About Autophagy

In general terms, 'autophagy' refers to any intracellular process that involves the degradation of cytosolic components by the lysosome. There are at least three distinct autophagic pathways:
Macroautophagy, Microautophagy and Chaperone-mediated autophagy. The terms autophagy and macroautophagy are used interchangeably.

Autophagy is involved in physiological and pathological processes
Autophagy is a lysosomal degradation pathway that is essential for survival, differentiation, development, and homeostasis. Under certain circumstances, it is considered as a non-apoptotic cell death pathway. Autophagy is involved in diverse pathologies, including infections, cancer, neurodegeneration and aging as well as in heart, liver and kidney diseases.

The morphological hallmark of autophagy
Macroautophagy is a multistep process by which portions of cytoplasm, damaged proteins and/or organelles are sequestered in a double or multimembrane structure (autophagosome). Upon fusion of the autophagosome with the lysosome (autophagolysosome), sequestered materials are digested by lysosomal hydrolases. The recycling of these intracellular constituents serves as an alternative energy source during periods of metabolic stress to maintain homeostasis and viability.

Signaling pathway
Nucleation
The formation of autophagosomes is controlled by a complex interplay between activating and/or inhibitory proteins. The early step of this process is controlled by the formation of a complex between the autophagy execution protein Beclin1 (also named Autophagy-related gene 6, Atg6) and several protein partners among which Bcl-2 (B-cell CLL/lymphoma-2), UVRAG (Ultra-Violet irradiation Resistance-Associated Gene), Bif-1 (Bax-interacting factor 1), Ambra1 (Activating Molecule in Beclin-1-Regulated Autophagy), the class III phosphatidylinositol 3 kinase PI3K (also known as Vps34), its regulatory subunit 4 (also known as p150 or Vps15), and the newly described Rubicon and Atg14L proteins.
Elongation and maturation
The following step is essential for the elongation and maturation of the phagophore and for the sequential recruitment of other Atg proteins. The generated phosphatidylinositol-3-phosphate (PI3P) interacts with WIPI-1 protein (WD-repeat protein Interacting with Phospho Inosides) which is required for the recruitment of membranes. Thus, Atg12 conjugates with Atg5 and promotes the expansion of the vacuoles and conjugation of the MAP1LC3 (Microtuble-associated protein light chain 3, LC3). LC3 is cleaved at its COOH terminus to produce the cytosolic LC3-I form which is converted to LC3-II by covalent association with phosphatidylethanolamine (PE) lipid in the luminal side of autophagosomal membrane. The last step in this process is the fusion between the maturated autophagosome and lysosomes, and the degradation of the sequestered material, including LC3-II protein. The LC3 is therefore considered as one of the specific markers used to monitor autophagy in cells. The maturation of autophagosomes requires the activity of Rab GTPases (Rab7 and Rab24). The recruitment of polyubiquitinated protein aggregates to the autophagosomes is mediated by the polyubiquitin-binding protein p62/SQSTM1.
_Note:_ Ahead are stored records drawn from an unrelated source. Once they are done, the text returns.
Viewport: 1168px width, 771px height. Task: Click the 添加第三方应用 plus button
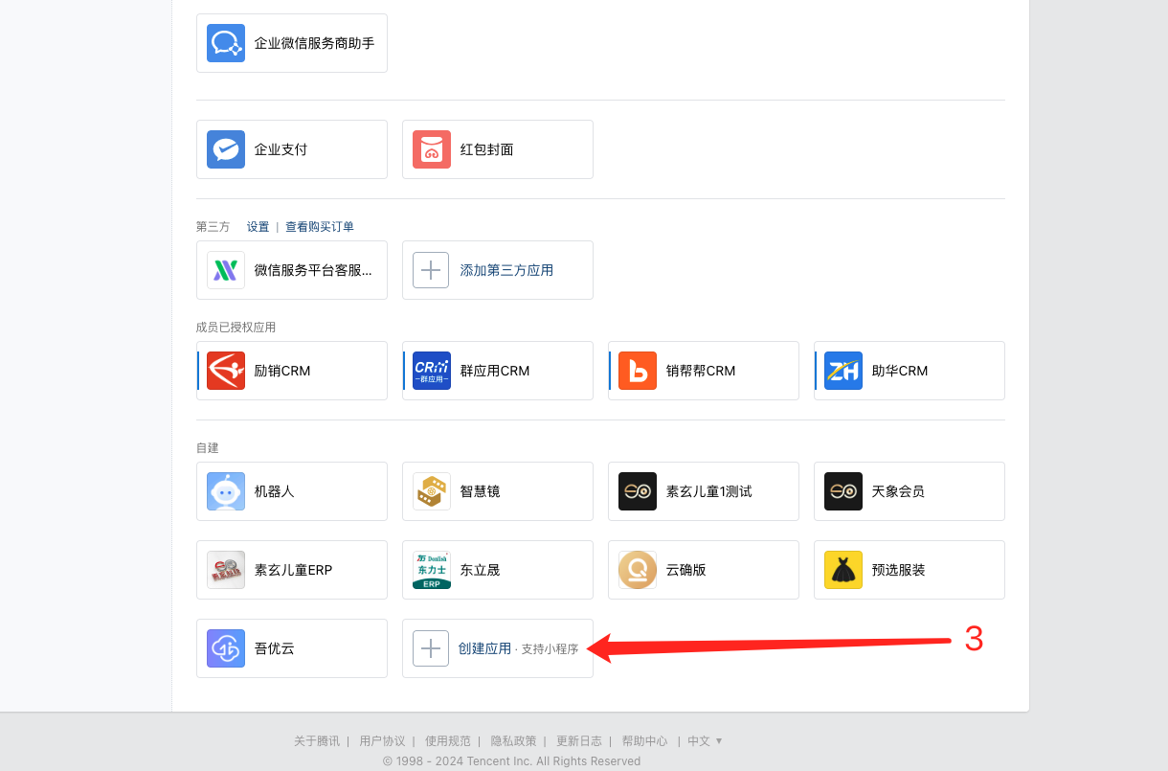(431, 270)
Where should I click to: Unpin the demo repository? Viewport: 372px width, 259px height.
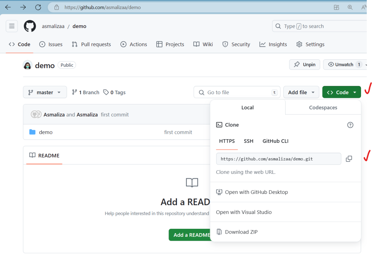click(304, 65)
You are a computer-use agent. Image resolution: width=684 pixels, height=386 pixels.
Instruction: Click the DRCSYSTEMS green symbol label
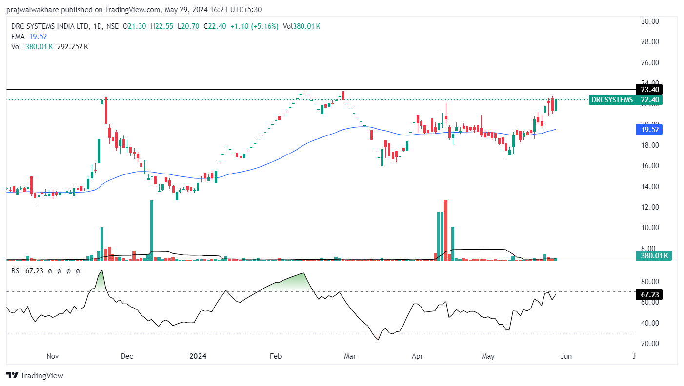tap(613, 100)
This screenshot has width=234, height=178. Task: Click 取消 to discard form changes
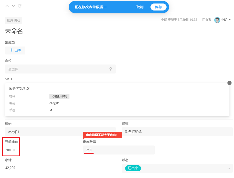[140, 7]
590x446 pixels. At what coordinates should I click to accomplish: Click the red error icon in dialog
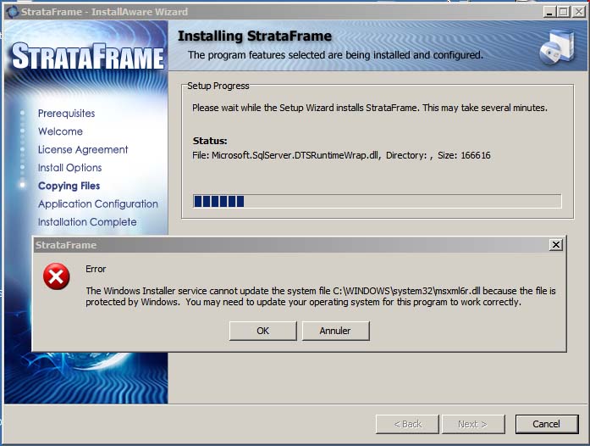57,277
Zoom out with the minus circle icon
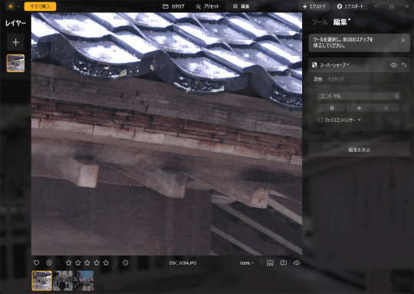The image size is (414, 294). tap(126, 263)
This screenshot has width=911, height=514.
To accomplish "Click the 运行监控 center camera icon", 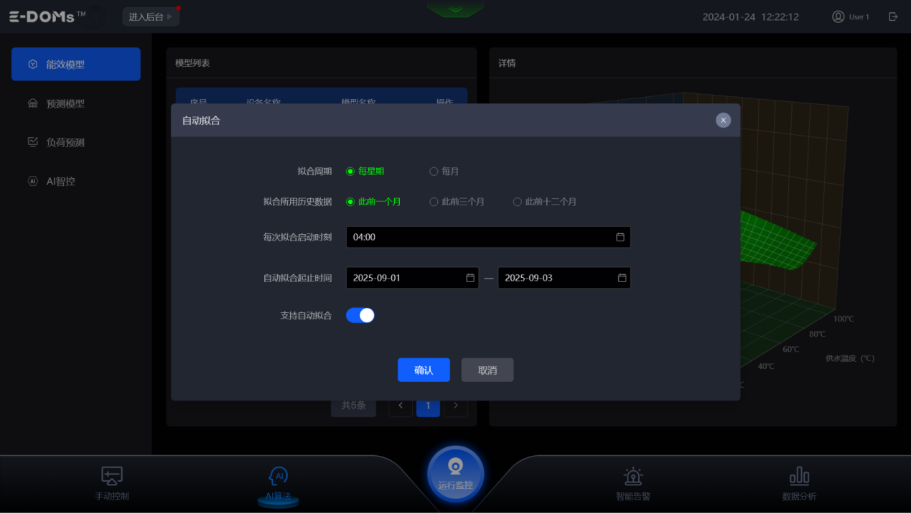I will pyautogui.click(x=455, y=468).
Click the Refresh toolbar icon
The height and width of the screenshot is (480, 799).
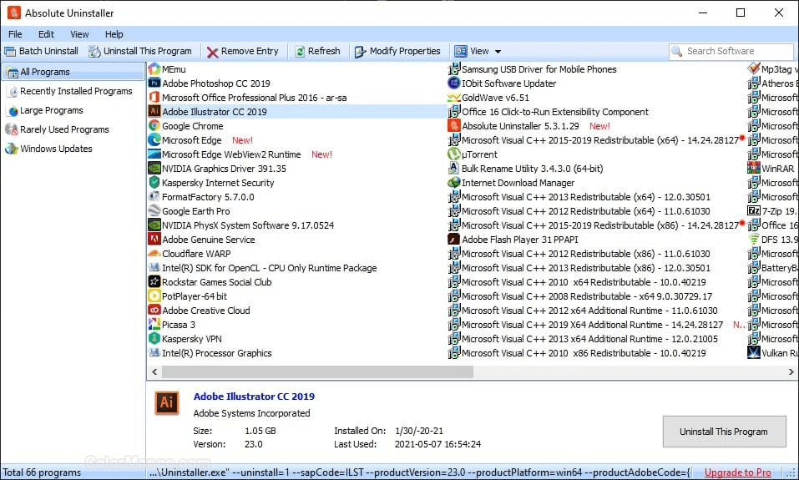[x=300, y=51]
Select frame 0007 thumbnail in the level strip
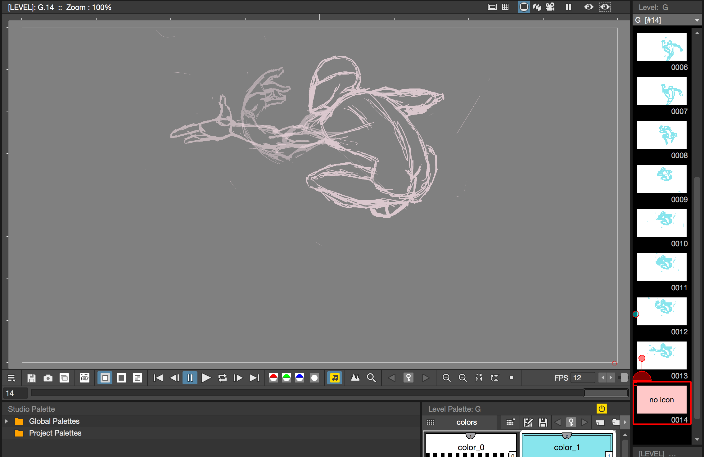This screenshot has height=457, width=704. pyautogui.click(x=661, y=91)
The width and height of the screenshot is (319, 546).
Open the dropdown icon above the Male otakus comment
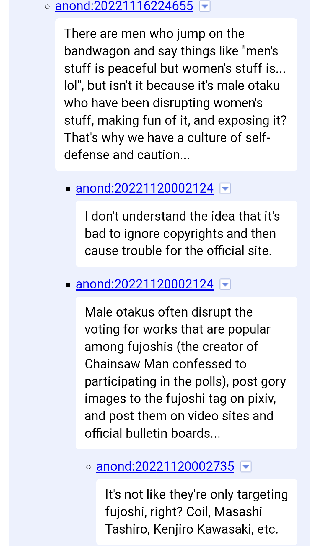[x=225, y=284]
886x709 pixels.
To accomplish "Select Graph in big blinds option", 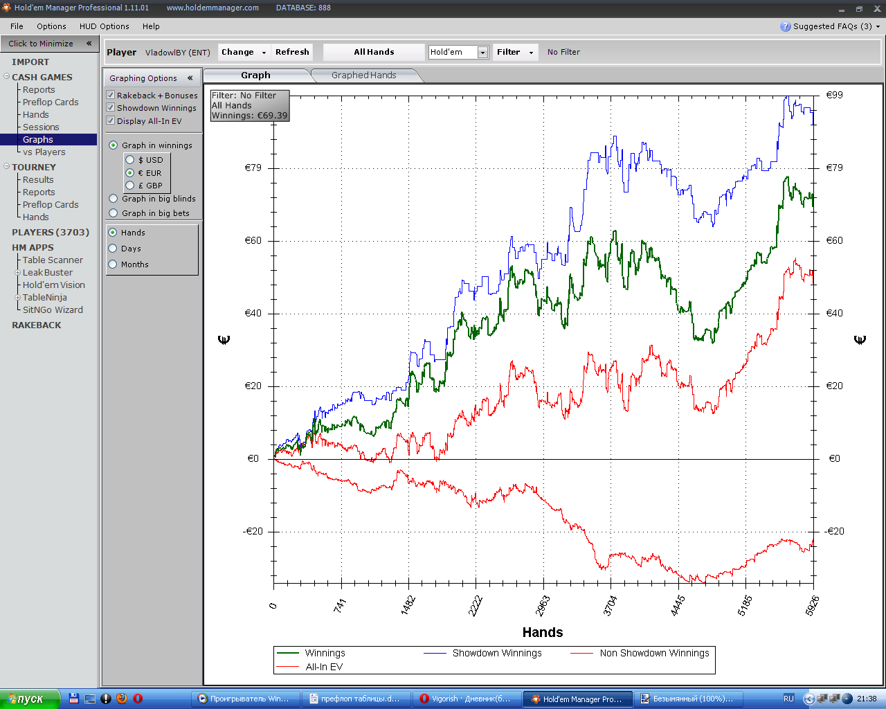I will pyautogui.click(x=114, y=199).
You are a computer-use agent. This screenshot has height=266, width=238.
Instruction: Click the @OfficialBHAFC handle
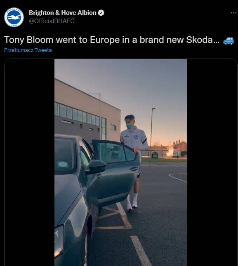coord(52,21)
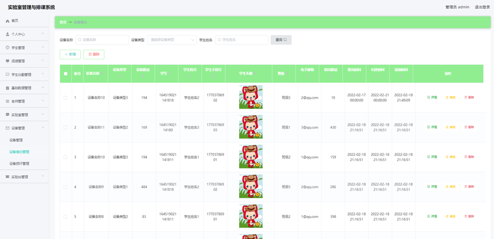Select the checkbox for row 3

(x=65, y=157)
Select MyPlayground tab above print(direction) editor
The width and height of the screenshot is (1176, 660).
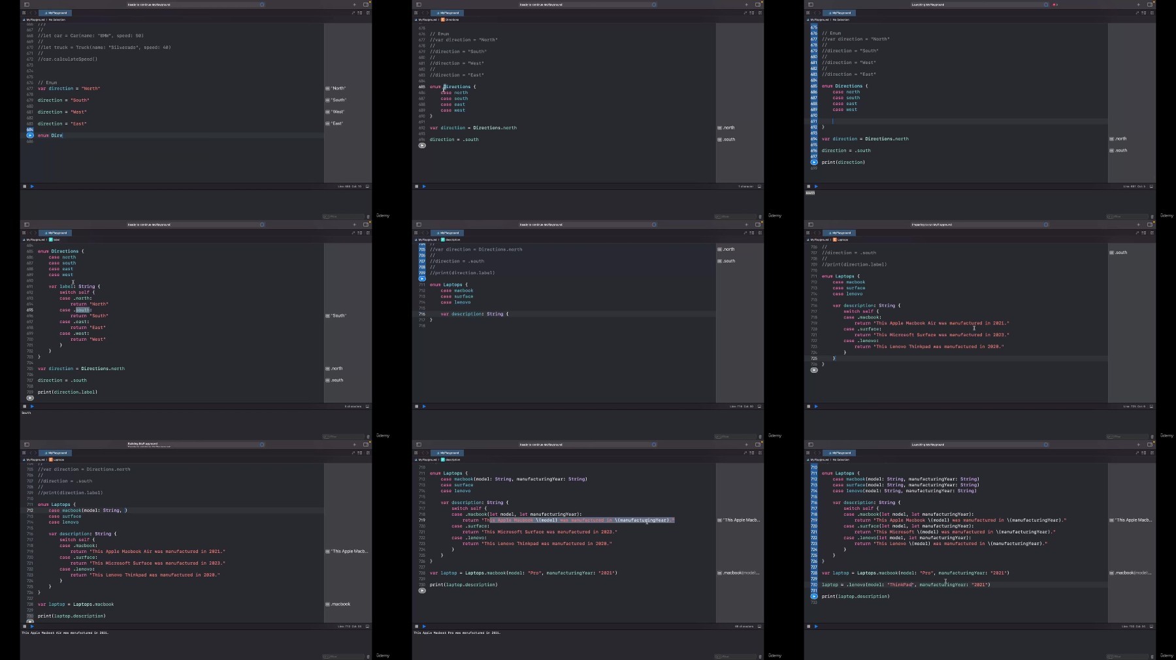coord(840,12)
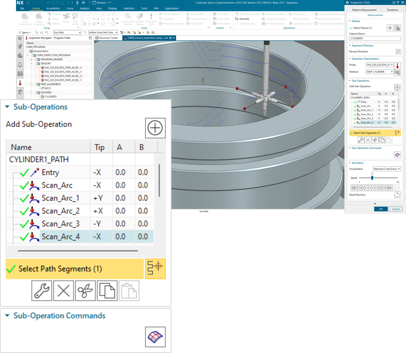The height and width of the screenshot is (353, 406).
Task: Toggle the Select Path Segments check indicator
Action: point(11,269)
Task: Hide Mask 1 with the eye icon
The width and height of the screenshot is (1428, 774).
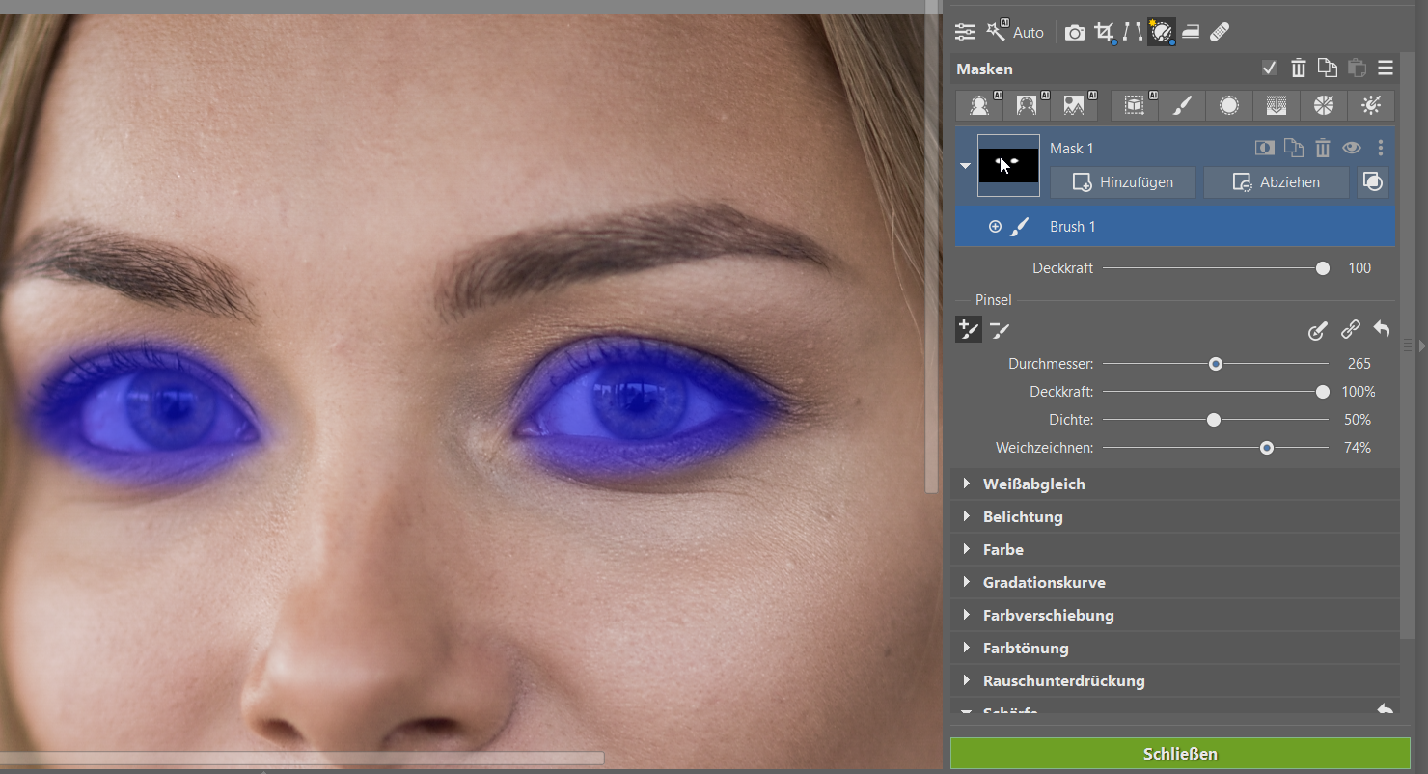Action: [1352, 148]
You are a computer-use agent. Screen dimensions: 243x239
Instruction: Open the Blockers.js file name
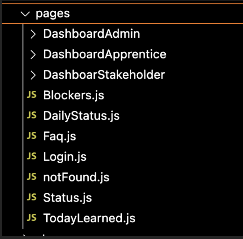(74, 95)
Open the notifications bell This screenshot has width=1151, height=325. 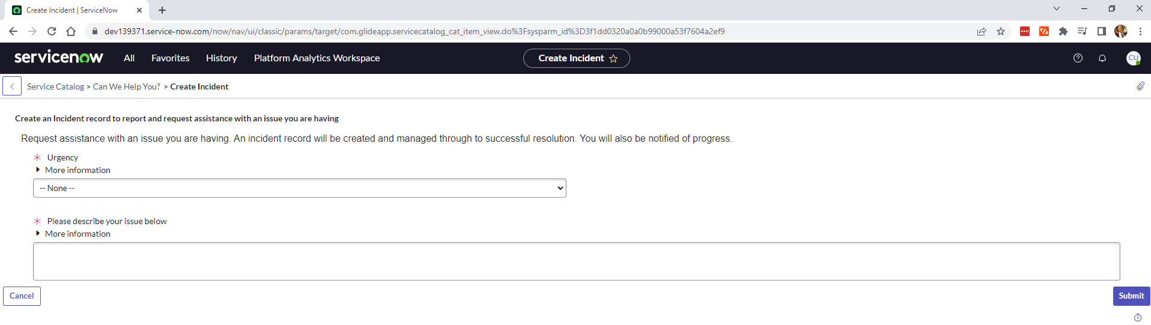(1102, 58)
Recent evidence suggests that autophagy can be induced in a Beclin1 and PI3K independent manner. Termed non-canonical autophagy, this process does not require the entire set of Atg proteins to form the autophagosome.

This database provides scientists working in the autophagy field an overview of this phenomenon. Listed above are some excellent reviews that describe details about the molecular mechanisms and the regulation of autophagy. Mizushima et al., Nature 451, 1069-1075 (2008); Levine and Kroemer, Cell 132, 27-42 (2008).